- [Listed records]
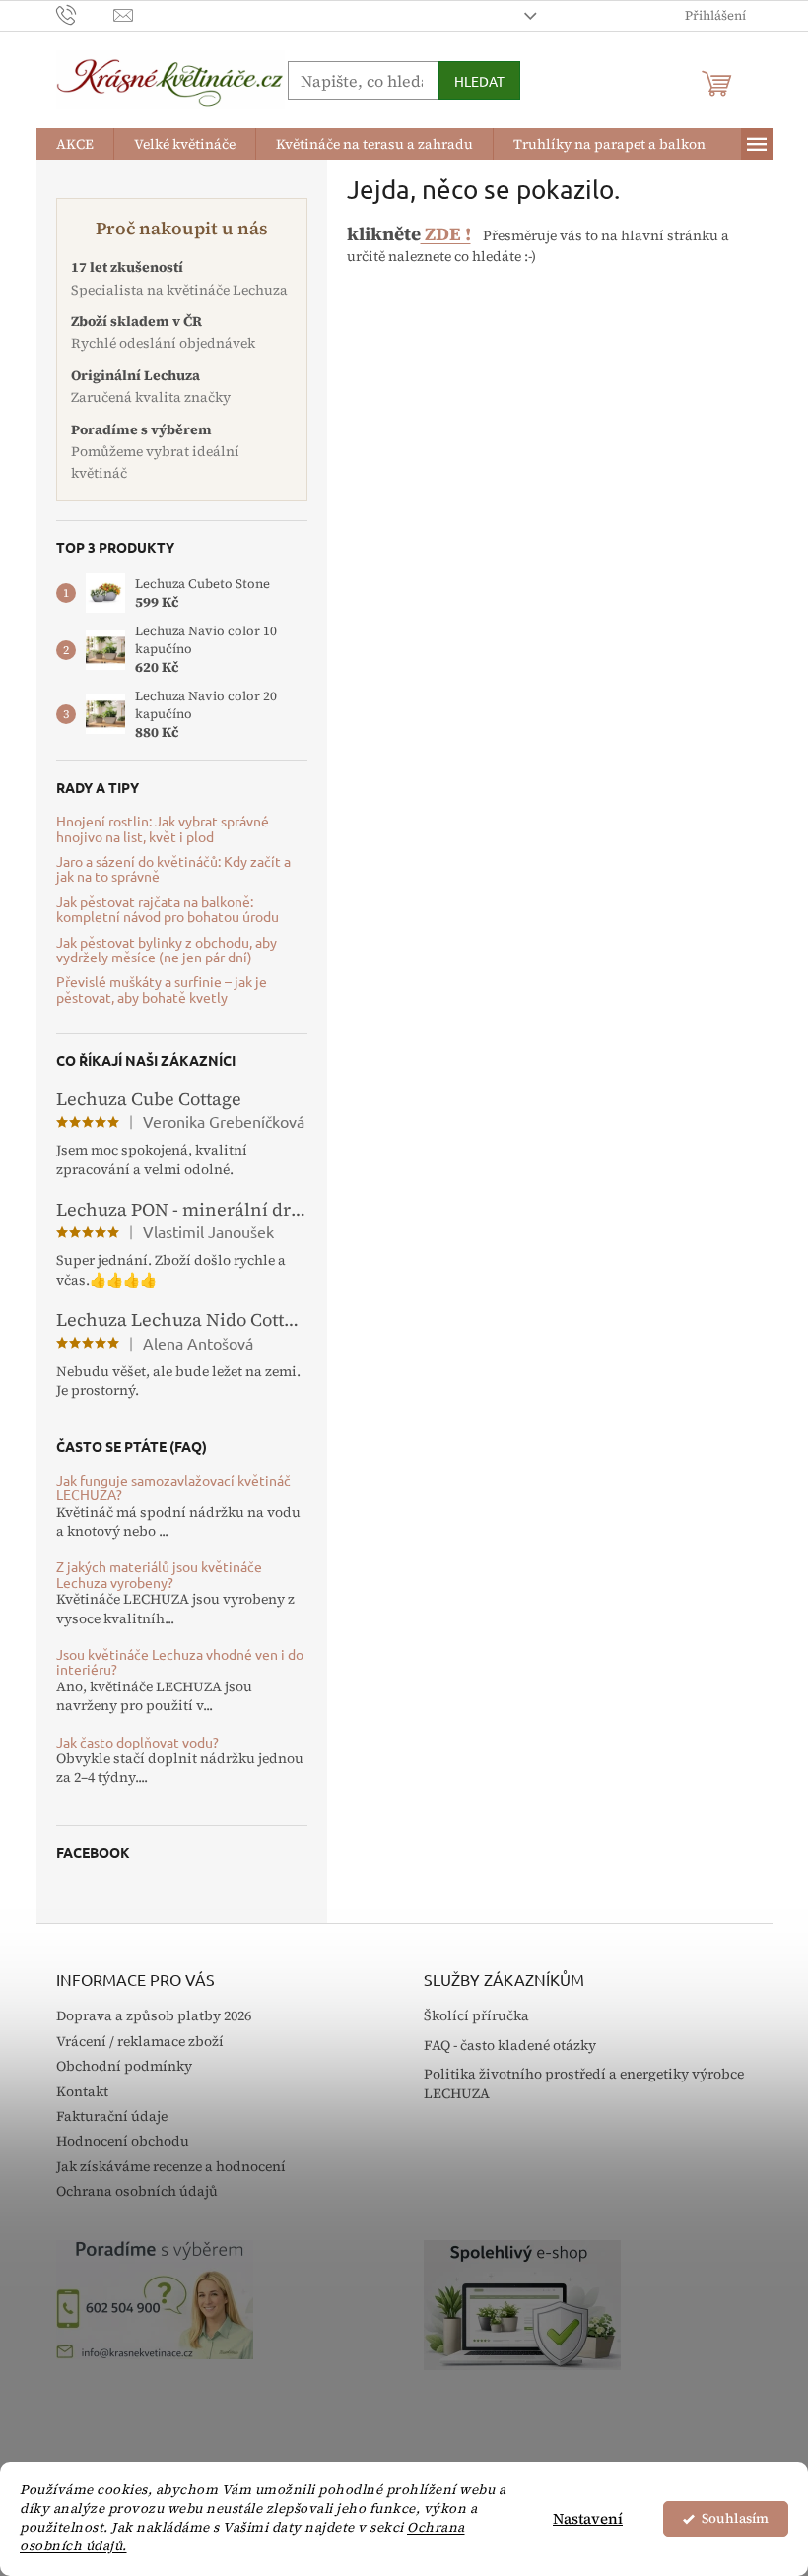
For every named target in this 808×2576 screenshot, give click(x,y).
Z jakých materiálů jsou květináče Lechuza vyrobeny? (159, 1574)
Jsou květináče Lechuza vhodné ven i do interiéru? (179, 1662)
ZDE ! (446, 234)
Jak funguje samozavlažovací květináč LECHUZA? (173, 1488)
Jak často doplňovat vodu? (137, 1742)
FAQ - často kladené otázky (510, 2045)
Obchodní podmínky (124, 2066)
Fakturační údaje (112, 2116)
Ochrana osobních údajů (137, 2191)
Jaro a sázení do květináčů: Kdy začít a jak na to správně (173, 869)
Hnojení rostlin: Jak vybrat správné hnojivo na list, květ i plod (162, 829)
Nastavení (588, 2518)
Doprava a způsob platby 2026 (153, 2015)
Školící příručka (476, 2016)
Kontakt (82, 2091)
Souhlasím (735, 2518)
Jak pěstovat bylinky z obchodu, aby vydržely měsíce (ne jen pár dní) (166, 950)
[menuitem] (74, 144)
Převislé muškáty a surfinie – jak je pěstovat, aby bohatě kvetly (161, 989)
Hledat (479, 81)
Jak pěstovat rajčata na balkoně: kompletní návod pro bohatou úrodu (167, 909)
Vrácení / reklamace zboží (140, 2041)
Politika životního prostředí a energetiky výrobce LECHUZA (584, 2083)
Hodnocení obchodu (122, 2140)
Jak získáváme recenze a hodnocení (171, 2166)
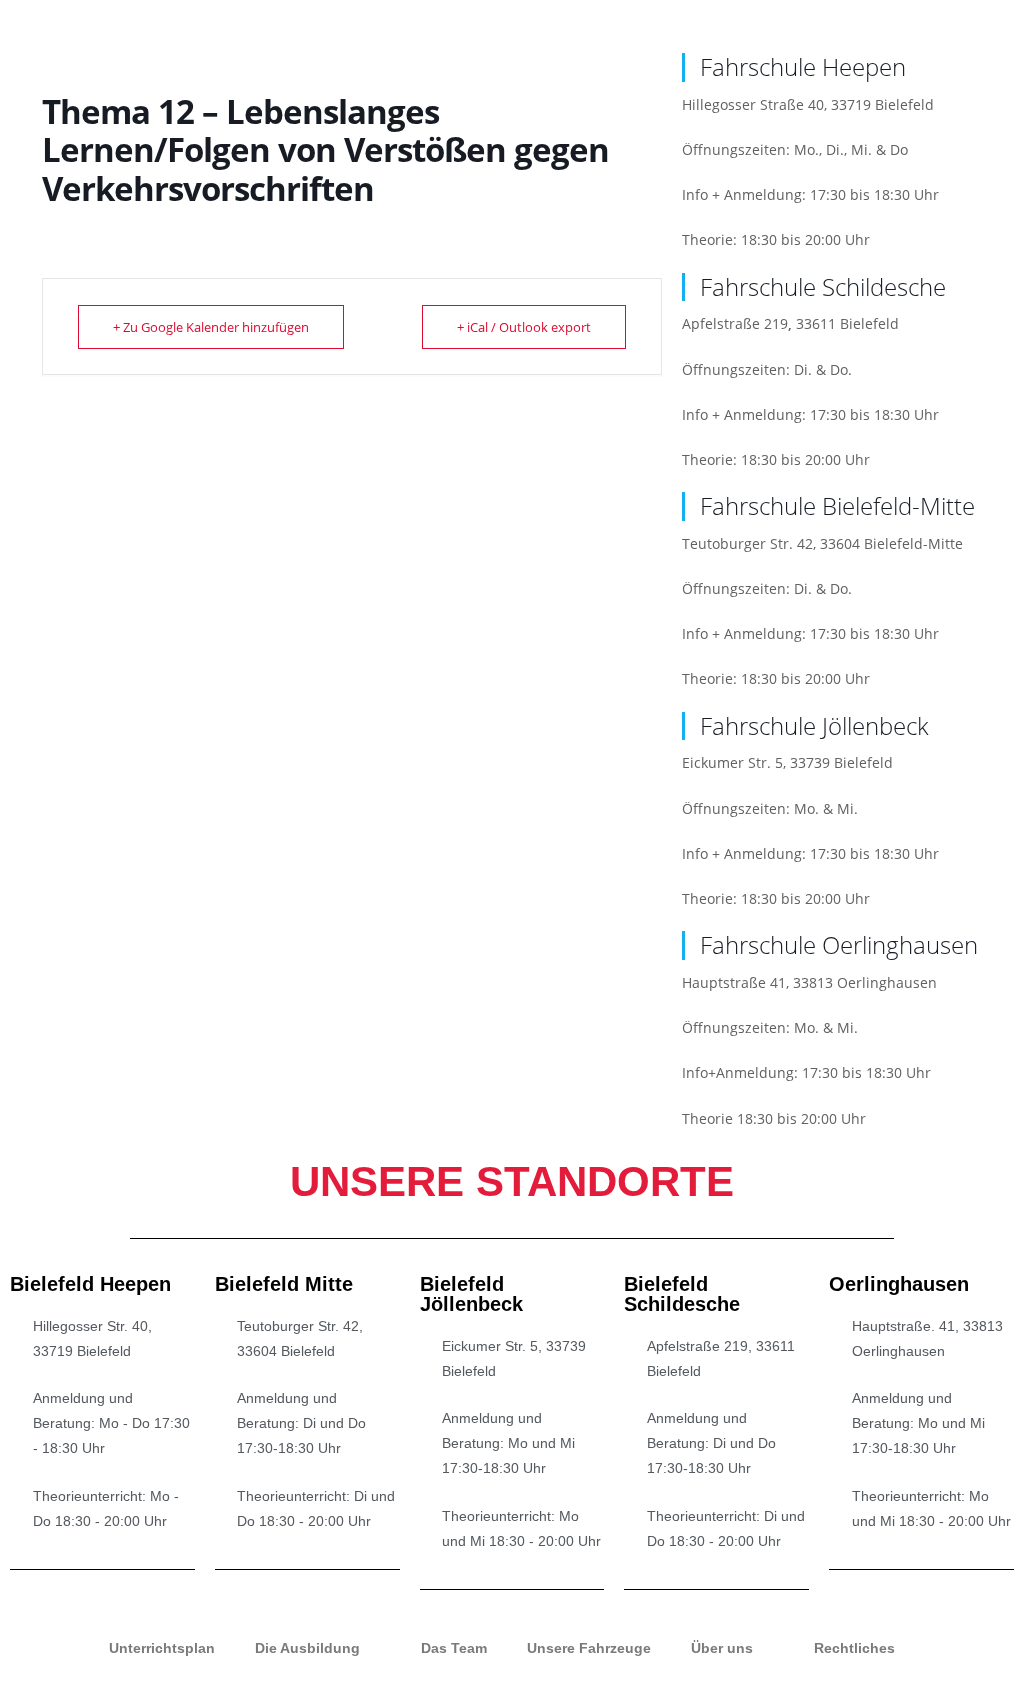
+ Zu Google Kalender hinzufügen (211, 327)
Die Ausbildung (307, 1648)
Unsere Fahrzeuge (589, 1648)
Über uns (722, 1648)
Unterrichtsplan (162, 1648)
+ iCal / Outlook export (524, 327)
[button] (1005, 21)
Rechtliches (854, 1648)
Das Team (454, 1648)
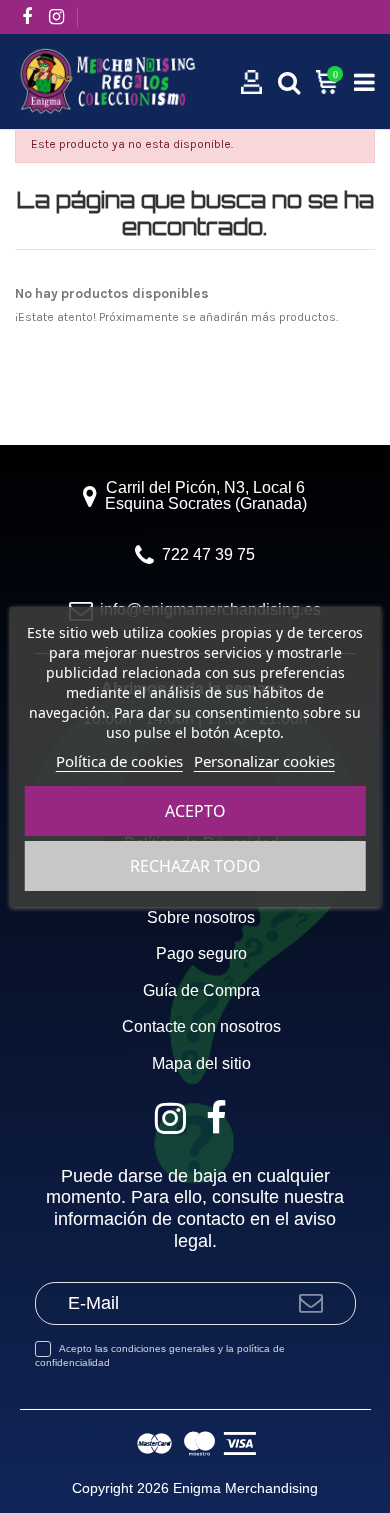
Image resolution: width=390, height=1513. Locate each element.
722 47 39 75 (208, 554)
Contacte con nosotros (201, 1027)
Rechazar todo (195, 866)
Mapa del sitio (201, 1064)
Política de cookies (119, 761)
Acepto (195, 811)
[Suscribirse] (311, 1303)
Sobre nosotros (201, 918)
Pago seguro (201, 954)
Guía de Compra (201, 991)
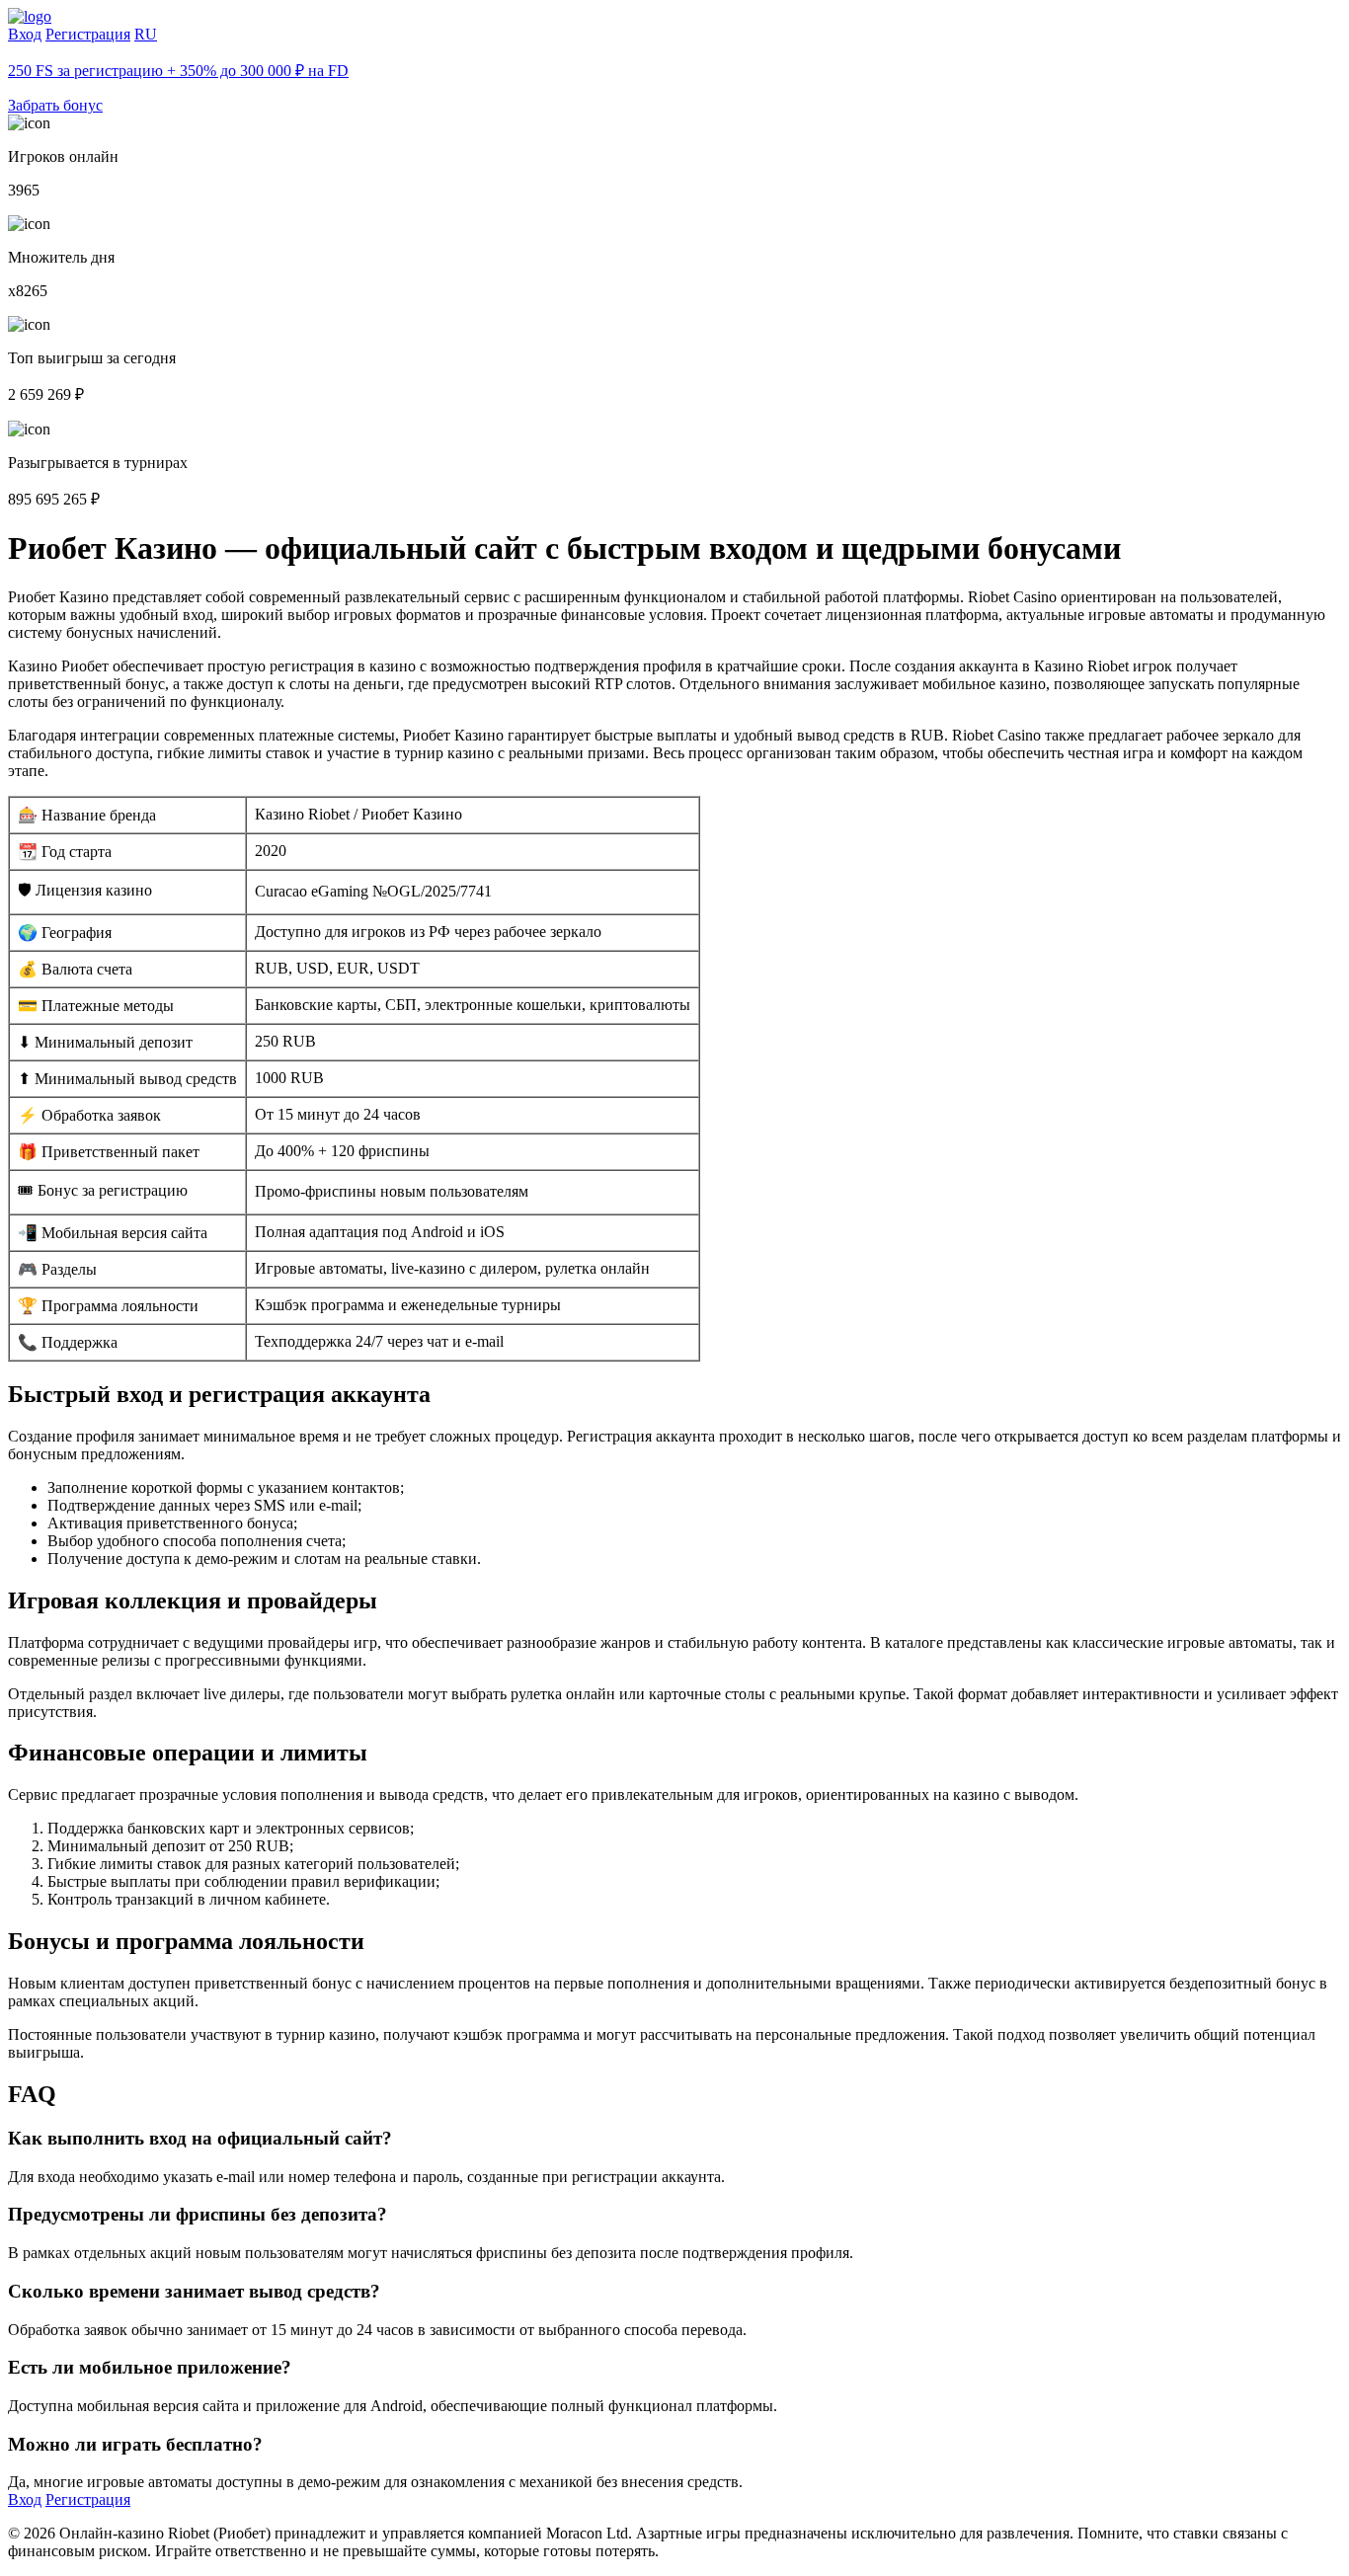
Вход (24, 34)
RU (145, 34)
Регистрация (87, 34)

- [What you should do]
When you reach the line containing "Jak získáváme recenze a hodnocení (171, 2166)" in the entries above, begin restating word for word, and stop once the line containing "Das Team (454, 1648)" has been given. Omit the pictures.

- [Response box]
Jak získáváme recenze a hodnocení (171, 2166)
+ Zu Google Kalender hinzufügen (211, 327)
Die Ausbildung (307, 1648)
Unsere Fahrzeuge (589, 1648)
Über uns (722, 1648)
Unterrichtsplan (162, 1648)
+ iCal / Outlook export (524, 327)
[button] (1005, 21)
Rechtliches (854, 1648)
Das Team (454, 1648)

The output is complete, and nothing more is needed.